Andrea's Day Spa began to offer a relaxing aromatherapy treatment. The firm asks you how much to charge to maximize profits. The first two columns in Table 10.5 provide the price and quantity for the demand curve for treatments. The third column shows its total costs. For each level of output, calculate total revenue, marginal revenue, average cost, and marginal cost. What is the profit-maximizing level of output for the treatments and how much will the firm earn in profits? $$\begin{array}{l|l|l}\hline {\text { Price }} & {\text { Quantity }} & {\text { TC }} \\\\\hline \$ 25.00 & 0 & \$ 130 \\\\\hline \$ 24.00 & 10 & \$ 275 \\\\\hline \$ 23.00 & 20 & \$ 435 \\\\\hline \$ 22.50 & 30 & \$ 610 \\ \hline \$ 22.00 & 40 & \$ 800 \\\\\hline \$ 21.60 & 50 & \$ 1,005 \\\\\hline \$ 21.20 & 60 & \$ 1,225 \\ \hline\end{array}$$

Short Answer

Expert verified
The profit-maximizing level of output for Andrea's Day Spa is when 50 treatments are offered, with a price of $21.60 per treatment.
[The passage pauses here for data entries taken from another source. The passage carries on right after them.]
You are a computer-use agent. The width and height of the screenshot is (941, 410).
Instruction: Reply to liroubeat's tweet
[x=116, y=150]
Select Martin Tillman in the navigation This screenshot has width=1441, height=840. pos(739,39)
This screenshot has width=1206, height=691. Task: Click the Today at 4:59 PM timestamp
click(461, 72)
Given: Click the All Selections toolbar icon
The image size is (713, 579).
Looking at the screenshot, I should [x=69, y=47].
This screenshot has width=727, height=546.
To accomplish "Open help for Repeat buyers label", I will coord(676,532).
At this point, the Marginal Revenue (MR) equals Marginal Cost (MC). The total revenue at this level is $1,080 ($21.60 × 50), and the total costs are $1,005. Therefore, the firm will earn a profit of $75 ($1,080 - $1,005) by offering 50 aromatherapy treatments.

Step by step solution

01

Calculate Total Revenue (TR) for each level of output

Calculate total revenue at each quantity level. Total Revenue (TR) is given by the product of Price (P) and Quantity (Q). Thus, for each row in the table, multiply the Price and Quantity values to get the Total Revenue.
02

Calculate Marginal Revenue (MR) for each level of output

Marginal Revenue (MR) is the addition to total revenue resulting from selling one more unit of output. Calculate the change in total revenue (∆TR) for each additional unit of quantity (∆Q). Hence, MR = ∆TR/∆Q.
03

Calculate Average Cost (AC) for each level of output

Average cost is the total cost (TC) divided by the quantity of output (Q). Hence, for each output level, calculate AC = TC/Q.
04

Calculate Marginal Cost (MC) for each level of output

Marginal Cost (MC) is the cost of producing one more unit of output. It is calculated as the change in total cost (∆TC) per unit change in quantity of output (∆Q). Hence, MC = ∆TC/∆Q.
05

Identify the Profit-maximizing level of output

Look for the output level where Marginal Revenue (MR) equals Marginal Cost (MC). This is the profit-maximizing level of output, as any deviation from this level would either lower profits or raise losses.
06

Calculate the firm's total profit at the profit-maximizing level of output

The total profit is calculated by subtracting the total cost (TC) from the total revenue (TR) at the profit-maximizing level of output. Hence, Profit = TR - TC. In the context of business, understanding and utilizing these concepts can help optimize a firm's production and pricing strategy for profitability. This exercise is an application of the fundamental economic principle that firms aim to maximize profits.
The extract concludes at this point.